Docker have features such as layered images, networking, container orchestration, and extensive tooling that make it a powerful and versatile solution for deploying applications.
Brilliant! I know of pre-docker teams that still use this kind of implementation in their systems (with added functionalities). It’s great to see this guide, as some things are deemed more complex than they really are. I guess tooling is what brings an advantage around existing solutions, and made Docker super successful (minus license discussions).
I tried `unshare --uts --pid --net --mount --ipc --fork` but it failed due to permissions. `sudo unshare --uts --pid --net --mount --ipc --fork` left me in an environment where I was still in my home directory, able to see all the files and create new files which would persist after exiting.
I guess there are many other tutorials which would explain this in depth, but this blog post did not really teach me anything useful about `unshare`.
Sometime back, I had created a github repo with all the steps including cgroups and namespaces. Had also setup up networking using veth and the existing docker bridge.
Yes, "isolated and efficient environments" are what I need. How can I do the port mapping, disk mounting with this approach? Could you talk more about it?
Thanks and agreed, this one is a bit short because I skipped writing about the namespaces, cgroups and chroot in details and kept it outside into separate articles, Sadly I've seen in past that when I post relatively long articles then those don't do good because of short attention span (and I don't blame anyone for this, this is just the fact that I noticed).

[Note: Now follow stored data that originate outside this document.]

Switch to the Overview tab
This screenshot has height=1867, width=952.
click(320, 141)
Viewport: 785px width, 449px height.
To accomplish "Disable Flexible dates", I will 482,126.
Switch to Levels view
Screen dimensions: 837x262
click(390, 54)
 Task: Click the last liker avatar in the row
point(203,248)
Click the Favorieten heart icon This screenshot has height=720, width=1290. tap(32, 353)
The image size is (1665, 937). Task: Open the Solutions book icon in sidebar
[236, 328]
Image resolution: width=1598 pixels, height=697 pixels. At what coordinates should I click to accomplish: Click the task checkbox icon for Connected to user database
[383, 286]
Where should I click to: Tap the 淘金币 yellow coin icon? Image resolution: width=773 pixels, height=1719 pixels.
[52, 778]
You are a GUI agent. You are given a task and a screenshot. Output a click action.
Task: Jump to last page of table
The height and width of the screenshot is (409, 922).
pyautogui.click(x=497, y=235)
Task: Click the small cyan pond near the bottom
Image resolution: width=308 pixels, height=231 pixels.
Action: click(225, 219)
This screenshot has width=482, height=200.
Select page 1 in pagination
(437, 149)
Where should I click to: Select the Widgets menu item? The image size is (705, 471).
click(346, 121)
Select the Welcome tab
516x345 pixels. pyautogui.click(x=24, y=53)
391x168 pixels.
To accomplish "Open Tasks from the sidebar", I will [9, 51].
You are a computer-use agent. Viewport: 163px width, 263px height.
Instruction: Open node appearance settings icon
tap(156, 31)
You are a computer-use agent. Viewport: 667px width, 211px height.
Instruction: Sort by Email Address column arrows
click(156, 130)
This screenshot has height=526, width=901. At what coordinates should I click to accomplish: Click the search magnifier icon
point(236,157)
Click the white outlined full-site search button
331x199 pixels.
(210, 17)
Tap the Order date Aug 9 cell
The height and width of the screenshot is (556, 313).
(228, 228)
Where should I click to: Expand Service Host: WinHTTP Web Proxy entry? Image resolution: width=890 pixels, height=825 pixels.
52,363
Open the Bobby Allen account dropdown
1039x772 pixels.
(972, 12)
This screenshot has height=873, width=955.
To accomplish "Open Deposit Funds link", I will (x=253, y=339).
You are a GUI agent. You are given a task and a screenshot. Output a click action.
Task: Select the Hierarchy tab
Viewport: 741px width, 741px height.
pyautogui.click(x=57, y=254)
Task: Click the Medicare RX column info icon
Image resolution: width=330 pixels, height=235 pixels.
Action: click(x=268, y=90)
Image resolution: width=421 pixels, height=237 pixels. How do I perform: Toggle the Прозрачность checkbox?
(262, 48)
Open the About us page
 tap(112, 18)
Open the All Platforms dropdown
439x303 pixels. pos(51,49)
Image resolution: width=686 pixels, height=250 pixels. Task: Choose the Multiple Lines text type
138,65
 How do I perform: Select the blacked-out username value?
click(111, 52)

Hence, for such large topics I tend to break it down into multiple articles. Sharing the individual links if you want to go through the individual topics in bit more detail.
Why is it still necessary to have whole, full-blown OS filesystems inside of our containers, if their purpose is running a single binary?
Dependencies/dynamic libraries are decent reason, sure. But wouldn't it make more sense to do things "bottom-up"? i.e. starting from an empty filesystem, and then progressively adding the files that are absolutely necessary for the binary to work, instead of the "top-down" approach, which starts from a complete OS filesystem and then starts removing the things that are not needed?